Earlier Saturday, The Associated Press had reported that a person familiar with the team's thinking said the Eagles were strongly considering releasing Vick.
The person told the AP that the team might cut Vick no matter what police conclude during their investigation. The person spoke to the AP early Saturday on condition of anonymity because of the sensitivity of the situation.
Two team sources told ESPN that the AP report was not true.
The latest controversy touching Vick involves Quanis Phillips, a co-defendant in Vick's dogfighting case with whom Vick is barred from associating. Phillips was shot outside a restaurant where Vick had been celebrating his birthday in the early morning hours of June 25.
Vick's lawyer, Larry Woodward, said Vick had left the restaurant long before the shooting. The quarterback, in a statement released Thursday, said he had nothing to do with the shooting. He also said he reported the incident to the Eagles and to the NFL, something confirmed in the Eagles' statement Saturday.
Vick is prohibited from associating with Phillips as a condition of his release on probation, which stemmed from a dogfighting conviction and resulting 18-month federal prison sentence.

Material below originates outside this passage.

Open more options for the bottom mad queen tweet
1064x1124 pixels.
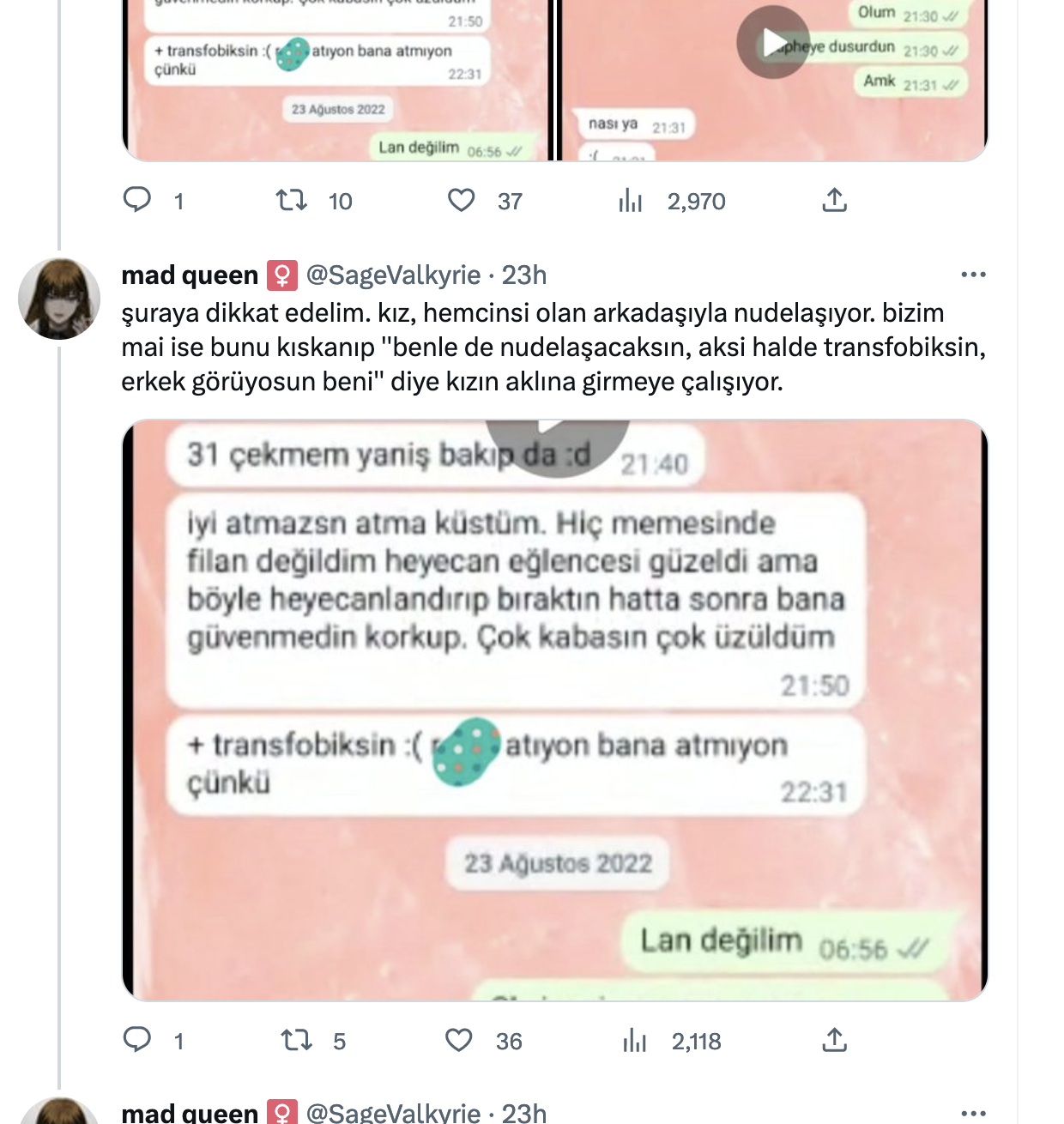tap(973, 1113)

Commissioner Roger Goodell told the former Atlanta Falcons star after reinstating him last season that his margin for error was "extremely limited."
Vick is entering his second season with the Eagles and is due to earn $5.2 million -- $2 million of which is guaranteed.
In addition, the team paid a $1.5 million bonus to Vick earlier this week, according to ESPN NFL Insider Chris Mortensen.
The Eagles were heavily criticized by animal rights activists and fans for signing Vick last summer, less than a month after he finished serving 18 months in federal prison for his role in a dogfighting operation.
Team owner Jeffrey Lurie called Vick's actions "horrific" and "despicable." He said he did serious "soul-searching" before agreeing to sign him.
Vick was a model citizen off the field and in the locker room during his first season with the Eagles. He was popular among his teammates, who voted him winner of the Ed Block Courage Award.
But this latest incident could end up costing Vick his job, even if he's exonerated of any wrongdoing.
Vick was expected to play a major role in Philadelphia's offense running the wildcat formation. Instead, he was used sparingly.
Vick completed 6 of 13 passes for 86 yards and one touchdown and ran for 95 yards and two scores. He tossed a 76-yard TD pass in a 34-14 loss to Dallas in the playoffs.
Information from The Associated Press was used in this report.